The relationship between passive ankle plantar flexion joint torque and gastrocnemius muscle and achilles tendon stiffness: implications for flexibility.

Author information

1
Faculty of Sport Sciences, Waseda University, Saitama, Japan. ykawa@waseda.jp

Abstract

STUDY DESIGN:

Experimental laboratory study.

OBJECTIVES:

We tested the hypothesis that the muscle fibers and the connective tendinous structures, combined in series, provide the resistance to passive joint movement at the ankle. We also determined the relative association between passive joint torque and each of these 2 elements.

BACKGROUND:

The reason for individual variation in joint flexibility or tightness is not clearly understood, but the influence of musculotendinous stiffness has been inferred.

METHODS AND MEASURES:

Each of the subjects (6 women and 6 men) was seated with the right knee extended and right ankle positioned at a 30 degrees , 20 degrees , 10 degrees , 0 degrees , -10 degrees , -20 degrees , and -30 degrees (0, neutral position, positive values reflecting plantar flexion) angle while passive plantar flexion torque was measured. The distal muscle-tendon junction of the medial gastrocnemius was visualized by ultrasonography, and its positional change was defined as muscle belly length change.
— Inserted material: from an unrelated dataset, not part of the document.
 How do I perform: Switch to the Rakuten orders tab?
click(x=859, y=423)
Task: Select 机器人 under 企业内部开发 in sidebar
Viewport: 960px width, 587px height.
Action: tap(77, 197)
The whole muscle-tendon unit length change was estimated from joint angle changes, from which Achilles tendon length change was estimated.

RESULTS:

Both the muscle belly and tendon were significantly elongated as the ankle was dorsiflexed (at 0 degrees the mean +/- SD muscle belly elongation was 10.3% +/- 1.8 %, and the tendon elongation was 2.8% +/- 1.2 %, of the initial length at 30 degrees of ankle plantar flexion), from which stiffness indices were determined both for muscle belly and tendon. The passive torque at 0 degrees , -10 degrees , -20 degrees , and -30 degrees was significantly correlated with the stiffness indices of the Achilles tendon (at 0 degrees , r2 = 0.70 and 0.62 for overall and specific stiffness, respectively; P<.05). A tendon stiffness index, separately obtained from tendon lengthening during maximal isometric contraction, was also correlated with passive ankle plantar flexion torque at 0 degrees , -10 degrees , -20 degrees , and -30 degrees (at 0 degrees , r2 = 0.76; P<.05). The specific stiffness index of the muscle belly was correlated (r2 = 0.47, P<.05) with the passive ankle plantar flexion torque at 0 degrees , but its overall stiffness index was not (r2 = 0.32, P>.05).

CONCLUSION:

Results suggest that extensibility of the muscle-tendon unit of the Achilles tendon for the most part is related to passive ankle plantar flexion joint torque.

PMID:
18448880
DOI:
10.2519/jospt.2008.2632
[Indexed for MEDLINE]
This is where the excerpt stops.